- EXERCISE INSTRUCTIONS
Please copy out the entries below exactly, everything from the line containing "This screenshot has height=521, width=1024." down to the line containing "click(1207, 987)", including both of those lines.

- ENTRIES
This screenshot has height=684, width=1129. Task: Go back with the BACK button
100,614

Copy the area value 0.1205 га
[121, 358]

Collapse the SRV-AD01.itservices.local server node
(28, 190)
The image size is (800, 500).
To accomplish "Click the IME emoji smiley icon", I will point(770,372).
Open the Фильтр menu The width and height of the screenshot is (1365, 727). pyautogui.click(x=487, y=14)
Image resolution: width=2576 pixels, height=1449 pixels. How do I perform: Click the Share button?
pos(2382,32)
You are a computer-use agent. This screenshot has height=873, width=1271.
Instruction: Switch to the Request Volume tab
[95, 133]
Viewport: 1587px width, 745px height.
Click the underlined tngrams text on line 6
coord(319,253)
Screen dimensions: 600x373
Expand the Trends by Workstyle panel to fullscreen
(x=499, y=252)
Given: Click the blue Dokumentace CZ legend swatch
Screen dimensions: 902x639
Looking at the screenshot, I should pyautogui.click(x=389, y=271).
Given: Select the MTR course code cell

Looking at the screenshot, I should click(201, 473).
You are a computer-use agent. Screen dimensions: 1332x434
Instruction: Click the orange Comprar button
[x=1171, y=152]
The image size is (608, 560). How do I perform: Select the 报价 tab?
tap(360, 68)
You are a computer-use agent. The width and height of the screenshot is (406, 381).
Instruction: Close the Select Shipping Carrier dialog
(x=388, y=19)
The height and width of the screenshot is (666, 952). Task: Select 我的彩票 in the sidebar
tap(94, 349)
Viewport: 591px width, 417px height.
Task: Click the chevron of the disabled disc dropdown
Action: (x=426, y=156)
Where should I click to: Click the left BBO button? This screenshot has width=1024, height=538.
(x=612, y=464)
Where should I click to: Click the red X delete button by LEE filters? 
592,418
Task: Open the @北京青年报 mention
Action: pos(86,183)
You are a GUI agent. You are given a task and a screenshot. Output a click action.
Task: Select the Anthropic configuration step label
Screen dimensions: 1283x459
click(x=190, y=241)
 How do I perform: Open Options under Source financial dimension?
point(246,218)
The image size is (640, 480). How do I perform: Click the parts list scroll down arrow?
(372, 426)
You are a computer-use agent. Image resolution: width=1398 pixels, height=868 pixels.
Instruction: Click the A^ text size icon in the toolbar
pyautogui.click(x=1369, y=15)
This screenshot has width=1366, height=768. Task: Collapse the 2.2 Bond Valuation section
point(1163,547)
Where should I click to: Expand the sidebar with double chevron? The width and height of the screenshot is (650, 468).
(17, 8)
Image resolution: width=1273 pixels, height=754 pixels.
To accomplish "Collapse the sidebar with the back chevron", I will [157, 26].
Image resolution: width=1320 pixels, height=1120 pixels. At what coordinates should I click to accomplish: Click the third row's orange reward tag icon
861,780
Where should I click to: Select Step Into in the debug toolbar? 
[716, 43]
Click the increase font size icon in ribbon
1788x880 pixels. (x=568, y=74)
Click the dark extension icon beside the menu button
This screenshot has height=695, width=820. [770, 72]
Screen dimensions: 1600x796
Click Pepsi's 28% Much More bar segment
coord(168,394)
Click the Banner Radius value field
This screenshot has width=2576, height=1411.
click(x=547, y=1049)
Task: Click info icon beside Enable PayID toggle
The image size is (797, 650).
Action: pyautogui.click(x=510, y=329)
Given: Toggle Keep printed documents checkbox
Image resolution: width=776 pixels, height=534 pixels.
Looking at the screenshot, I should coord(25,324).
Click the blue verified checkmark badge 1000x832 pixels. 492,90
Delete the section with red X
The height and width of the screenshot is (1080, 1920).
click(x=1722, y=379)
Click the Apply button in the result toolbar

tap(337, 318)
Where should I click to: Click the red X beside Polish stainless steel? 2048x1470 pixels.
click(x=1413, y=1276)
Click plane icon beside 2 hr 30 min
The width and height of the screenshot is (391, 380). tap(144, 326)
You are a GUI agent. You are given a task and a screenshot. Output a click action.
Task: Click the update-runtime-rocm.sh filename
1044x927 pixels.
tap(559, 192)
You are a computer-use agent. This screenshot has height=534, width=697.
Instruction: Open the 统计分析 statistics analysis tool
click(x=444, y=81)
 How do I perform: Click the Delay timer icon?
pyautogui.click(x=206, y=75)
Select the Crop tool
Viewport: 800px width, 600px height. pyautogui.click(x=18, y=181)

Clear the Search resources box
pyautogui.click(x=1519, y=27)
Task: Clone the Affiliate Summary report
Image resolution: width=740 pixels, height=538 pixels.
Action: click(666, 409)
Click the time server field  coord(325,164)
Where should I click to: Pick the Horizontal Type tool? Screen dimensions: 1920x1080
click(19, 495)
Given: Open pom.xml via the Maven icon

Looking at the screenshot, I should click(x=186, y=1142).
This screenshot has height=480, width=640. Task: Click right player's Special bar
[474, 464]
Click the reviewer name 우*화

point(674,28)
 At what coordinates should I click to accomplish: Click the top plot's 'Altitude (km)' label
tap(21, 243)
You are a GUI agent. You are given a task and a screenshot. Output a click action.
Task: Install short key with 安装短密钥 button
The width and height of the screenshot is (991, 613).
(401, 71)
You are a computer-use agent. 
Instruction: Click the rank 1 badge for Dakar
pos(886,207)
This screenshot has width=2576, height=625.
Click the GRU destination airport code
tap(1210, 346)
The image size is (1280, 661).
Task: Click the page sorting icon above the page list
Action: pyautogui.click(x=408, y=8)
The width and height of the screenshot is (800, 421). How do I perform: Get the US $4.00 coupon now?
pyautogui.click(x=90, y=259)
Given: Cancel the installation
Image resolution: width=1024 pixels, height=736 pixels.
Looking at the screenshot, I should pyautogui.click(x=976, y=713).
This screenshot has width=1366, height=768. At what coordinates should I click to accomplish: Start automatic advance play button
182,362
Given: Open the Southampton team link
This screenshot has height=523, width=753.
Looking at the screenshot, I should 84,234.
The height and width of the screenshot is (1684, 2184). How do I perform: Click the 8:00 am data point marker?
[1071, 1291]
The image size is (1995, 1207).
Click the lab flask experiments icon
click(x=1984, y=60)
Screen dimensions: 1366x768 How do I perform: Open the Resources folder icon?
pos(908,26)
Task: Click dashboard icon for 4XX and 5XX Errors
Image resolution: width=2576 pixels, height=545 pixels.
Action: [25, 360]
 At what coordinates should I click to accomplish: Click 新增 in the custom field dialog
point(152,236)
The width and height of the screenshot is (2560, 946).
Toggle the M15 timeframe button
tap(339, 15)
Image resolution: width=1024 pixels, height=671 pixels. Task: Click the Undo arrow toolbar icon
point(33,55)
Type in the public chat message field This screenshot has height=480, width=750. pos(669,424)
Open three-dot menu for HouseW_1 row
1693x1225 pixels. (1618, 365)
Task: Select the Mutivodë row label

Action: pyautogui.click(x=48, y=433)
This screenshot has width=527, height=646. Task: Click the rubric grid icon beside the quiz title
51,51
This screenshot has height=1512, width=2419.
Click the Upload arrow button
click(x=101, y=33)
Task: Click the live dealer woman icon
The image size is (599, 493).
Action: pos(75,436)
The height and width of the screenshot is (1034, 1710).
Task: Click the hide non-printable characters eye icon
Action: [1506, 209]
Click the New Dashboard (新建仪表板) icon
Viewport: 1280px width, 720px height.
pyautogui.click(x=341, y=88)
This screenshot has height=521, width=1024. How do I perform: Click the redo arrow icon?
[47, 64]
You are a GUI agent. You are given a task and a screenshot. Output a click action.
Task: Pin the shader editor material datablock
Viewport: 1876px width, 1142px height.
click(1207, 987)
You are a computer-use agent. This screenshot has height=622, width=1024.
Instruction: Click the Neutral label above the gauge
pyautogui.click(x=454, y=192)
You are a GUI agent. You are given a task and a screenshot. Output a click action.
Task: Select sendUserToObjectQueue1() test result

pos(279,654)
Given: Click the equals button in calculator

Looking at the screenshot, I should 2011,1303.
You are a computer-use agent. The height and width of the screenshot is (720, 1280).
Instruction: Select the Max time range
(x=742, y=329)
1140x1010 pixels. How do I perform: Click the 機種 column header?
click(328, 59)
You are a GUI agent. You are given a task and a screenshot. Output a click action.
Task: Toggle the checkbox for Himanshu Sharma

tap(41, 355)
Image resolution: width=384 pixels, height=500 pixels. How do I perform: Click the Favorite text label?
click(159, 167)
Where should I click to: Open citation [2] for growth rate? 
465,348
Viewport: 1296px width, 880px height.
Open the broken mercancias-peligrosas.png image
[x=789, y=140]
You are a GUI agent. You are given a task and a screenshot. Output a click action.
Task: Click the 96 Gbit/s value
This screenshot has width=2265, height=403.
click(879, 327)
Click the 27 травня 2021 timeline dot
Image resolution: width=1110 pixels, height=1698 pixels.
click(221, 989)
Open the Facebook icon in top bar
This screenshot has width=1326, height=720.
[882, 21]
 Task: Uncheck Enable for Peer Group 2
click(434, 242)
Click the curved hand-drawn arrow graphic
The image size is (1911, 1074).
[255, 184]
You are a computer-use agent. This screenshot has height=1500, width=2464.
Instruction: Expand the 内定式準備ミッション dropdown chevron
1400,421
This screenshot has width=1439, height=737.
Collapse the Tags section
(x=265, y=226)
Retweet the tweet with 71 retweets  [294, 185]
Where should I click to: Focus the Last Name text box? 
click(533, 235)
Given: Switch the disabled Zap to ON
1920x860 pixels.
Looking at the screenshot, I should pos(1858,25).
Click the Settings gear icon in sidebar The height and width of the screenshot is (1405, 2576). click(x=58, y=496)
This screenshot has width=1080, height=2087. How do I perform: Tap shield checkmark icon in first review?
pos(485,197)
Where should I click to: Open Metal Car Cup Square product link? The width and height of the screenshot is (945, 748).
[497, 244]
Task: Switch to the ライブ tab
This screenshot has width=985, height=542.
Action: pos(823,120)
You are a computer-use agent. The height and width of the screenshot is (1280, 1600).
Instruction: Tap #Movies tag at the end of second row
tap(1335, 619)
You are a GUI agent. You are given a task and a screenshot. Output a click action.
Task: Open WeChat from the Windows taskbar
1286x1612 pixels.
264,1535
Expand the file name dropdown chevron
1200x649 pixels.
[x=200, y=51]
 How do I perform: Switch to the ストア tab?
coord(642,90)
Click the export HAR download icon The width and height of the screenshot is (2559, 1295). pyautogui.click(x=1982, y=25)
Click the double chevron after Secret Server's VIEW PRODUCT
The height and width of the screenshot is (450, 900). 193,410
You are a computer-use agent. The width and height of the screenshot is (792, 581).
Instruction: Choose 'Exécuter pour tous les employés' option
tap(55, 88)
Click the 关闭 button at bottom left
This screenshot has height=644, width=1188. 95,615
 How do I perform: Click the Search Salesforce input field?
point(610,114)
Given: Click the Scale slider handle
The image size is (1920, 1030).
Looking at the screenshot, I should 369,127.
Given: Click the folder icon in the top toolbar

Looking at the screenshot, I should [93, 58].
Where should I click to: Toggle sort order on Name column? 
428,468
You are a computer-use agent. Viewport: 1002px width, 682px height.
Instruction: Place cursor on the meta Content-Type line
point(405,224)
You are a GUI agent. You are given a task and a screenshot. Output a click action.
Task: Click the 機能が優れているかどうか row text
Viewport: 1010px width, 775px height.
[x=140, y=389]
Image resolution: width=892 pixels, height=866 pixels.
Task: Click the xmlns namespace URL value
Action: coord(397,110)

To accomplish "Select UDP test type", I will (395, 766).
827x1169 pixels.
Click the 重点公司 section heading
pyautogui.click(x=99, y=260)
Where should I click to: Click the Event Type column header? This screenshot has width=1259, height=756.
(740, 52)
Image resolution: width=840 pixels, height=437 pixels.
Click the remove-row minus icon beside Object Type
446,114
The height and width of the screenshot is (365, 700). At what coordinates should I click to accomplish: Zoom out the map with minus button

- ANSWER IN FULL
This screenshot has height=521, width=1024. How do I perform: Click the redo arrow icon?
[47, 64]
You are a GUI agent. You are given a task and a screenshot. Output a click action.
Task: Pin the shader editor material datablock
Viewport: 1876px width, 1142px height.
click(1207, 987)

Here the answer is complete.